High surface area mixed lanthanum nickelate/ferrates (LaNi1−xFexO3) via modified carbon templating coated on nickel in alkaline OER

Abstract

Perovskites have been proven as a highly versatile, tailorable material class, encompassing well-established, highly active oxygen evolution reaction (OER) electrocatalysts based on earth-abundant transition metals. Facile synthesis methods yielding large specific surface areas (SSA) for enhanced catalyst utilization and testing in industrially relevant conditions are crucial for accelerating the large-scale application of alkaline OER, which is regarded as a bottleneck for electrocatalytic water splitting. The synthesis of such perovskites with high SSAs, however, remains challenging. Here, a modified carbon templating method, where metal nitrates are impregnated into activated carbon and subsequently precipitated with an additional KOH impregnation step, is applied to synthesize a solid solution series of lanthanum nickelate/ferrate LaNi_1−xFe_xO₃ perovskite phases. These materials are tested in the alkaline OER as catalyst coatings applied on Ni metal substrates. XRD analysis confirms the formation of perovskites as primary phases, with SEM, elemental analysis, XPS, and Raman spectroscopy substantiating the material characterization.
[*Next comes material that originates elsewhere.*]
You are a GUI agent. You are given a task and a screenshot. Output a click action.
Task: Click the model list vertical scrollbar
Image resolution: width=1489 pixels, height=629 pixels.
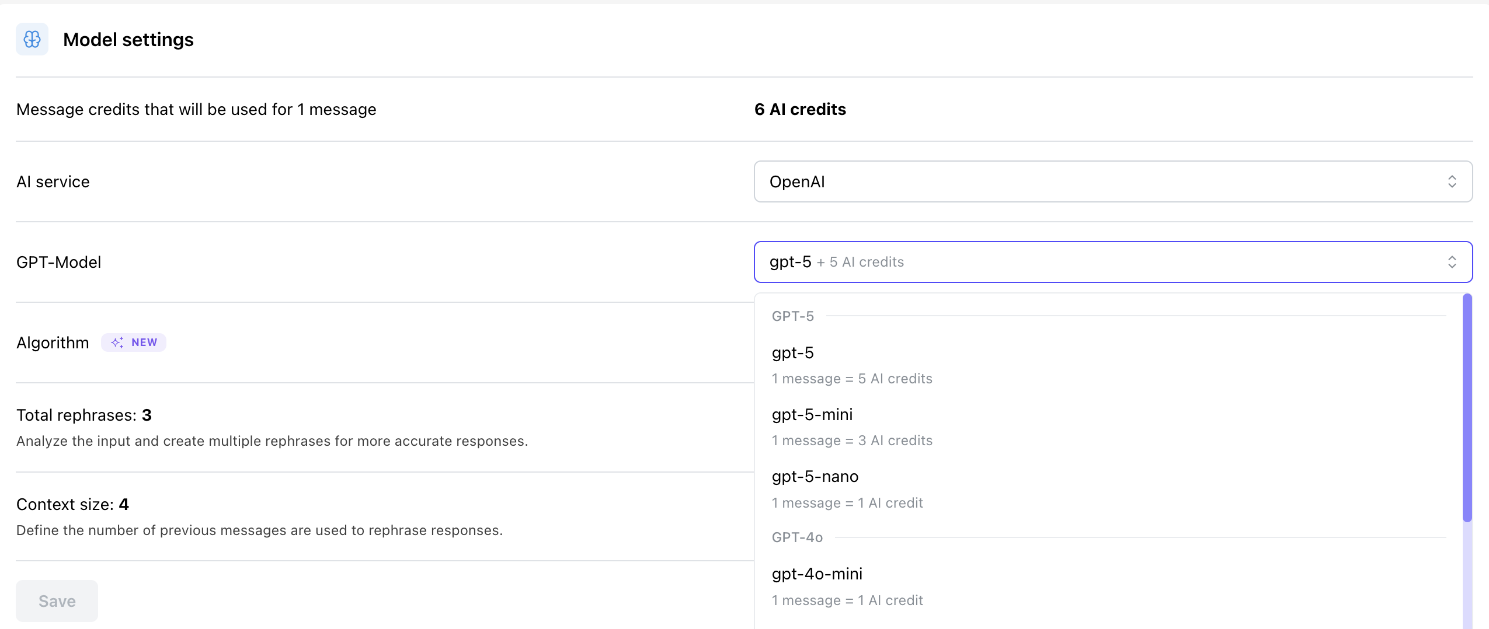click(x=1467, y=408)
SSAs determined by N₂ physisorption outperform those prepared by comparably facile syntheses. SEM images reveal a less dense coating of LaFeO₃ than LaNiO₃ on Ni substrates, positively affecting the OER activity of higher Fe-content catalysts. The stability of the perovskite-coated electrodes is assessed by XPS and Raman spectroscopy before and after chronopotentiometry, recorded for 24 hours.